Comparative effectiveness of tofacitinib and tumour necrosis factor inhibitors in patients with rheumatoid arthritis in real-world practice: a prospective observational study

Abstract

Abstract Objective The objective of this study was to assess the effectiveness of tofacitinib vs TNF inhibitors (TNFis) in Korean patients with RA. Methods The study used data from a single academic referral hospital’s registries of biologic DMARDs (bDMARDs) and tofacitinib and examined remission rates based on the DAS28-ESR after 12 months. Multivariable logistic regression analysis was used to estimate the odds ratio (OR) for achieving remission with tofacitinib compared with TNFi, adjusting for potential confounders. Results This analysis included 665 patients (200 on tofacitinib and 455 on TNFis) who were followed up for at least 12 months. Of these, 96 patients in the tofacitinib group (48.0%) and 409 patients in the TNFi group (89.9%) were treatment-naïve to bDMARDs. Intention-to-treat analysis revealed no significant difference in the remission rates between the two groups (18.0% vs 19.6%, P = 0.640).

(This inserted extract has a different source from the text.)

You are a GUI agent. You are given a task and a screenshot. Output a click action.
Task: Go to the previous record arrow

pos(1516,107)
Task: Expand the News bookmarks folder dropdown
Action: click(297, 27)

Multivariable analysis demonstrated comparable remission rates with tofacitinib and TNFi (OR 1.204, 95% CI 0.720–2.013). In the subpopulation naïve to Janus kinase inhibitors (JAKis) and bDMARDs, tofacitinib showed better remission rates than TNFis (OR 1.867, 95% CI 1.033–3.377). Tofacitinib had more adverse events but similar rates of serious adverse events to TNFis. Conclusion In real-world settings, there was no significant difference in remission rates at 12 months between the tofacitinib and TNFi groups. In terms of safety, tofacitinib exhibited a higher incidence of adverse events compared with TNFis, while the occurrence of serious adverse events was comparable between the groups. Trial registration ClinicalTrials.gov, https://clinicaltrials.gov, NCT02602704.